#### TEXT TO READ
···

Happy Monday to all my blog followers and droppers-by. I hope you all had splendid weekends? Mine was the very best in recent memory. Or, at least, the Saturday was, because it was the long awaited, 6th Annual Chap Olympiad 2010! Held in Bedford Square Gardens, it’s in Central London, but tucked away from the unwashed masses and the hoi polloi. As I told all and sundry, I was supposed to be recording the scores this year, reprising my role from 2009, and since I actually wanted to participate in some events this year, I had devised a cunning plan. Basically, in true Chap fashion, I would name myself the winner of any event in which I took part! Clever, non?

But it was not to be, since Mr Temple, editor of that fine periodical, The Chap Magazine (the organisers, of course), forgot to bring my chalkboard. So I was merely a punter this year, although I did make use of some distinctly underhand tactics. More on this later.

After a week of changeable weather and rain, it was actually the perfect day for the Olympiad. Not too hot, not too sunny, but not too cold or windy. No rain either, thank goodness. Nonetheless, I had to keep my cardigan on all day, and I’d taken the precaution of an updo to save my coiffure from disaster. I was wearing a vintage 50s cotton frock (with victory rolls, oh well!), my white Dixabilly bolero and white Remix sandals. And fully fashioned seamed stockings from What Katie Did, as it was not too warm. Hurrah! On to the photos!

···

#### RECORD EXCERPTS
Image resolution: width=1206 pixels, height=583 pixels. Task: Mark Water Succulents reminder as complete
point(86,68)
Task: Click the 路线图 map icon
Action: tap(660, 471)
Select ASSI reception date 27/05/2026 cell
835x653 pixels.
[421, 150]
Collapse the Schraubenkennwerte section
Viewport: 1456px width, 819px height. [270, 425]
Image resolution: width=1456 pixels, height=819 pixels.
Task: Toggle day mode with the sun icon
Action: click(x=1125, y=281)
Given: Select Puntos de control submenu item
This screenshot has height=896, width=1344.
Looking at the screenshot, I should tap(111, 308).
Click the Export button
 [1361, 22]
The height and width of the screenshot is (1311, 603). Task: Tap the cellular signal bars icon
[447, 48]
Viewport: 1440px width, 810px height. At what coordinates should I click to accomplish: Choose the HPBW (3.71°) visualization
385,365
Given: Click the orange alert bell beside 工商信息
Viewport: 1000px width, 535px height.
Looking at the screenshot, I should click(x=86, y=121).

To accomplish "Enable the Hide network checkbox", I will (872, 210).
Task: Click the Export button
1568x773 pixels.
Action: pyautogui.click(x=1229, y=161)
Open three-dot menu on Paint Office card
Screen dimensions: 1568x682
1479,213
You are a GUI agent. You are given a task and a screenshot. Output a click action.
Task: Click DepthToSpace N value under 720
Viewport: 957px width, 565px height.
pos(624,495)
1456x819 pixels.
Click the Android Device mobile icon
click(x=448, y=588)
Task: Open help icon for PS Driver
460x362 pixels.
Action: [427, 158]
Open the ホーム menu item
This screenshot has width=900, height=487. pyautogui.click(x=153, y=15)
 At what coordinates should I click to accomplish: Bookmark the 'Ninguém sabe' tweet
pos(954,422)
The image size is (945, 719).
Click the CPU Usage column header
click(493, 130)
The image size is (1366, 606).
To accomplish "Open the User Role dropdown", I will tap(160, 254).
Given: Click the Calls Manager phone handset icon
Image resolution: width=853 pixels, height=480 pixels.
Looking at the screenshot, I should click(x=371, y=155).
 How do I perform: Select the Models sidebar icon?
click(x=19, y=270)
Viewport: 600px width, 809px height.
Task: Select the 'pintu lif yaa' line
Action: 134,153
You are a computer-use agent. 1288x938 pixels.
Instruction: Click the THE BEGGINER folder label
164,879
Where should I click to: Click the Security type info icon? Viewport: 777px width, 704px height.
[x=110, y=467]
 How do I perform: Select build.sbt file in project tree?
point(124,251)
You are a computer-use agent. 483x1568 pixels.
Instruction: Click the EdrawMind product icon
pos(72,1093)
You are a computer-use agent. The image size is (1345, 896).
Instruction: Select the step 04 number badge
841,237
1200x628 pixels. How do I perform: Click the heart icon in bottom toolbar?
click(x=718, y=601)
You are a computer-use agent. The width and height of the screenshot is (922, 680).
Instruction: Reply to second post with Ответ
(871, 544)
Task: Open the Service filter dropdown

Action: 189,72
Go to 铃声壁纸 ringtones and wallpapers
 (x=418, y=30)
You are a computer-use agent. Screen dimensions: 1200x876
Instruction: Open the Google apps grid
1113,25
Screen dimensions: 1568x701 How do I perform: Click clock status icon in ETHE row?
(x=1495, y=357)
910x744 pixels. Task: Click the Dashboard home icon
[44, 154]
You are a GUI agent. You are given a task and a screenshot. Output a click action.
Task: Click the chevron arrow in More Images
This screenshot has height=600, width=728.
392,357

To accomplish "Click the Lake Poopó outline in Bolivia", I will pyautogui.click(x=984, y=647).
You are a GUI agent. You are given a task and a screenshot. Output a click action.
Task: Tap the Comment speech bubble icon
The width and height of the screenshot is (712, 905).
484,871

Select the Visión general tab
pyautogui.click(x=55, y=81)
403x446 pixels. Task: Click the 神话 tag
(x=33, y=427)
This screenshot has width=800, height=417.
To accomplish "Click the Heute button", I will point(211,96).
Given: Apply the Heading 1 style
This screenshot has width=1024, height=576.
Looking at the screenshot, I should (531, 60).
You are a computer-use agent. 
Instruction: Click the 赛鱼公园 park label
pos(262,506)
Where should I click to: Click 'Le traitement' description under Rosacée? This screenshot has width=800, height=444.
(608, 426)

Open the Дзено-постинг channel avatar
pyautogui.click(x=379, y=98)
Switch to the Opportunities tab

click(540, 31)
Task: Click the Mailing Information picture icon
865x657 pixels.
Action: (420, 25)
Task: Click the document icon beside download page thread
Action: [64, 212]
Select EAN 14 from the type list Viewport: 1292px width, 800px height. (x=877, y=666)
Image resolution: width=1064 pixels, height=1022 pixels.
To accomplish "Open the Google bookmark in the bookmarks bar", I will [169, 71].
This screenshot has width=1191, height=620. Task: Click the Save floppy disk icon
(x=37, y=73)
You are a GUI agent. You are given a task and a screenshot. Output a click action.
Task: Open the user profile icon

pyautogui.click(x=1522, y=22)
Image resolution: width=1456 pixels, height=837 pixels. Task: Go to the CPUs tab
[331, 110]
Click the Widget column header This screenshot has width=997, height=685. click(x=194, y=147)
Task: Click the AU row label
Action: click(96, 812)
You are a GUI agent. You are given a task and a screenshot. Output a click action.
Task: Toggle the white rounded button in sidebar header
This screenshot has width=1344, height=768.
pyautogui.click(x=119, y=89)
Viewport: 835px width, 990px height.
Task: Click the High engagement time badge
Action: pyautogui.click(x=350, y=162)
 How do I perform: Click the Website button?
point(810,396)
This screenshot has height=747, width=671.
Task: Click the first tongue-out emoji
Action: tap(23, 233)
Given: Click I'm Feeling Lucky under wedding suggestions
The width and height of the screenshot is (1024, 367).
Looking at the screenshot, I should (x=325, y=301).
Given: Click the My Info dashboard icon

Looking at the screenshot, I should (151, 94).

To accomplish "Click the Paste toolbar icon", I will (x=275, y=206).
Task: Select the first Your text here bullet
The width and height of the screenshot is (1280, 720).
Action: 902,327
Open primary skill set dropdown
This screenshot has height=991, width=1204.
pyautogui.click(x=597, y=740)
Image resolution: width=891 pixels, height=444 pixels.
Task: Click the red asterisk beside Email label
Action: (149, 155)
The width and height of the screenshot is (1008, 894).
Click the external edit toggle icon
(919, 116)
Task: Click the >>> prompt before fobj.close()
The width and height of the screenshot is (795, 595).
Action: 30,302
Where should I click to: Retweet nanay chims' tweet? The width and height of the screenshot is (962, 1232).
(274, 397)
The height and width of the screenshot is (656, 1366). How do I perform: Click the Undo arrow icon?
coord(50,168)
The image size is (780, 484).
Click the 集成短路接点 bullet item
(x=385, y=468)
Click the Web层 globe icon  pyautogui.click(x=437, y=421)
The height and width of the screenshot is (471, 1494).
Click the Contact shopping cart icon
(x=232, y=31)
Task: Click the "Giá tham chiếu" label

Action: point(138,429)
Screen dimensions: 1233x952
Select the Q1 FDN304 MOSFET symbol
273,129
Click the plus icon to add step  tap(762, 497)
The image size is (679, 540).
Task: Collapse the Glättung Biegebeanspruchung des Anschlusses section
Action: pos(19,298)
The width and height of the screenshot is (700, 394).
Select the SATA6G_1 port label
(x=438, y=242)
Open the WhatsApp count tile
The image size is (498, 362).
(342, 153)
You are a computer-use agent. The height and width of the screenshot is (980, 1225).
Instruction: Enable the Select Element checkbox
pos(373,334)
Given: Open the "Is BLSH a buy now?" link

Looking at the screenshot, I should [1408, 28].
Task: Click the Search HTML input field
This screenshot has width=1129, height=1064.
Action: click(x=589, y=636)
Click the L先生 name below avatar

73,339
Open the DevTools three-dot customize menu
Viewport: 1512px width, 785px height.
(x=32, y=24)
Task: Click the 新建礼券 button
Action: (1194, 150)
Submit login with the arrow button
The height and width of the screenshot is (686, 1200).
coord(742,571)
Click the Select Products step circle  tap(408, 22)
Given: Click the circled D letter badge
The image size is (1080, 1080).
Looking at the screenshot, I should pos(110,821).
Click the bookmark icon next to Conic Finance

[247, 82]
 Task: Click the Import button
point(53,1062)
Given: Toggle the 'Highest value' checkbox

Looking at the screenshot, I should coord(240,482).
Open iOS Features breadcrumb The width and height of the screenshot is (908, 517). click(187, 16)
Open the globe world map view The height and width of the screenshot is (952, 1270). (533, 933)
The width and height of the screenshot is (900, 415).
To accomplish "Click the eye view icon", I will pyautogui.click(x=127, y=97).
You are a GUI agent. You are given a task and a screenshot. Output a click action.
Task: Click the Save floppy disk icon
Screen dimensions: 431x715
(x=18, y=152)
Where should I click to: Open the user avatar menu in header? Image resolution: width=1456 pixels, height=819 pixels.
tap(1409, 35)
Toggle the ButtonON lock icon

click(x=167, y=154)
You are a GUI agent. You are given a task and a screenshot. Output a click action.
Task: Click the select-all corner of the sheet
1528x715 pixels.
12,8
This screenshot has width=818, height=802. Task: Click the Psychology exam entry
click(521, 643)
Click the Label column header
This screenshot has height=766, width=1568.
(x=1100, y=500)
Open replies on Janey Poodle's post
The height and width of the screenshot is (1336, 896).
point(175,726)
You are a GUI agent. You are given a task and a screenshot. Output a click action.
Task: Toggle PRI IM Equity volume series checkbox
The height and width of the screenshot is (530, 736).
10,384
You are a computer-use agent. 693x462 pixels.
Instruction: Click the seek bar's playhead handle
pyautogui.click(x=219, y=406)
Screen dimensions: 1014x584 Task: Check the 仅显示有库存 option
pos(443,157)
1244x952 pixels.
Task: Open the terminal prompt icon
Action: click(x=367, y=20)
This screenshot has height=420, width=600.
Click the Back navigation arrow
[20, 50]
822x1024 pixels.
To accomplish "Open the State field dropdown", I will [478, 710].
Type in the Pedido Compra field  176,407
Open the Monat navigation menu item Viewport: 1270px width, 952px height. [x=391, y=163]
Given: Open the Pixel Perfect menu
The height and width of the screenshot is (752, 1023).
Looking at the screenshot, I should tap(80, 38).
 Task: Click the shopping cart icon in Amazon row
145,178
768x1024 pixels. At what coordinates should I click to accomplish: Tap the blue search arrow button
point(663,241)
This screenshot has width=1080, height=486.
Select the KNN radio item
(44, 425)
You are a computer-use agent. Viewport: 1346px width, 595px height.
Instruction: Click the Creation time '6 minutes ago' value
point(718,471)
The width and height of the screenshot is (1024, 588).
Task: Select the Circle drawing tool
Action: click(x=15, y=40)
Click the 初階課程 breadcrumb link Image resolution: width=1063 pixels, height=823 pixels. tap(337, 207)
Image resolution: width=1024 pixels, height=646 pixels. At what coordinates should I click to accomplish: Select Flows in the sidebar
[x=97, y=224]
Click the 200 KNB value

···

#### INSTRUCTIONS
**a)** In the blog post about the Chap Olympiad, retype the passage from "After a week" up to and including "to the photos!".
**b)** Put this sentence from the blog post about the Chap Olympiad into Spanish: "After a week of changeable weather and rain, it was actually the perfect day for the Olympiad."

#### SOLUTIONS
**a)**
After a week of changeable weather and rain, it was actually the perfect day for the Olympiad. Not too hot, not too sunny, but not too cold or windy. No rain either, thank goodness. Nonetheless, I had to keep my cardigan on all day, and I’d taken the precaution of an updo to save my coiffure from disaster. I was wearing a vintage 50s cotton frock (with victory rolls, oh well!), my white Dixabilly bolero and white Remix sandals. And fully fashioned seamed stockings from What Katie Did, as it was not too warm. Hurrah! On to the photos!

**b)** Después de una semana de tiempo cambiante y lluvia, en realidad fue el día perfecto para la Olimpiada.